Rewrite the passage of the pickled eggs recipe starting with "Let at least" and going on through "daily to remix.", putting "every morning" in place of "daily".

→ **SELECTION**
#####
# Pickled Eggs Straight from Hell, and Onions Too



## chilerelleno (Jan 26, 2019)

Time yet for another batch of pickled eggs and onions and I figured I might as well post these since I finally got a vacuum canister sealer attachment.
Hopefully it'll mean these will ripen at a faster rate than previously.
Before this it took 3-4 months to get full penetration of spices.
We shall see.

24 hard boiled eggs
2 large Red onions, sliced thin
7C white vinegar
1 18oz Sriracha Chile Garlic sauce
1 8oz El Yucateco Habenero XXX hot sauce
1T Hillbilly Gunpowder
(Dried and ground Jalapenos, Habaneros, Cuban Hots, Ghost aka Bhut Jolokia, Trinidad Scorpions and Carolina Reapers)
3T garlic, chopped
3 large Jalapeno chiles, sliced thin
1 carrot, sliced thin
1 medium White and Red onion, chopped
4T Kosher salt

Sterilize jars and lids
Combine everything _except_ the eggs, sliced red onions and carrots in a large nonreactive stock pot.
Bring to a boil then let cool slightly.
Strain out chiles, onions, garlic and larger solids.
Layer peeled eggs into a 1/2 gallon canning jar with layers with strained veggies.
Pour pickling mixture over eggs and onions, cover eggs/onions completely yet leaving at least a half inch below the rim, and then vacuum seal.
Shake to mix and then refrigerate.
Let at least a week or two go by for the flavors to really permeate the eggs.
The spices have a tendency to settle in the jar so shake it daily to remix.

The onions got the same mix plus the carrots.




















I've a previous thread on these, you can see the differences in color as these are taken to the next level.
#####
→ **INFORMATION SUPPLIED**
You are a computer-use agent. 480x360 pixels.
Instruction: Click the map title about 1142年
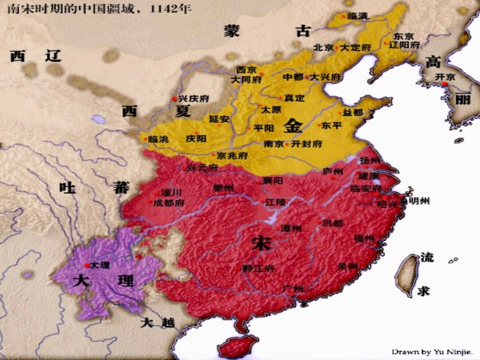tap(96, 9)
#####
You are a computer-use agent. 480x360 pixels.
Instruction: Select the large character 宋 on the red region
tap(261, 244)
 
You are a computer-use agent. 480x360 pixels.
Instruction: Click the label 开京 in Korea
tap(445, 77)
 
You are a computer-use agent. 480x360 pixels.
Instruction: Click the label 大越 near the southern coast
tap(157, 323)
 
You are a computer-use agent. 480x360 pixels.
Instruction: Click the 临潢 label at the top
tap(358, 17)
#####
→ **EXERCISE RESPONSE**
Let at least a week or two go by for the flavors to really permeate the eggs.
The spices have a tendency to settle in the jar so shake it every morning to remix.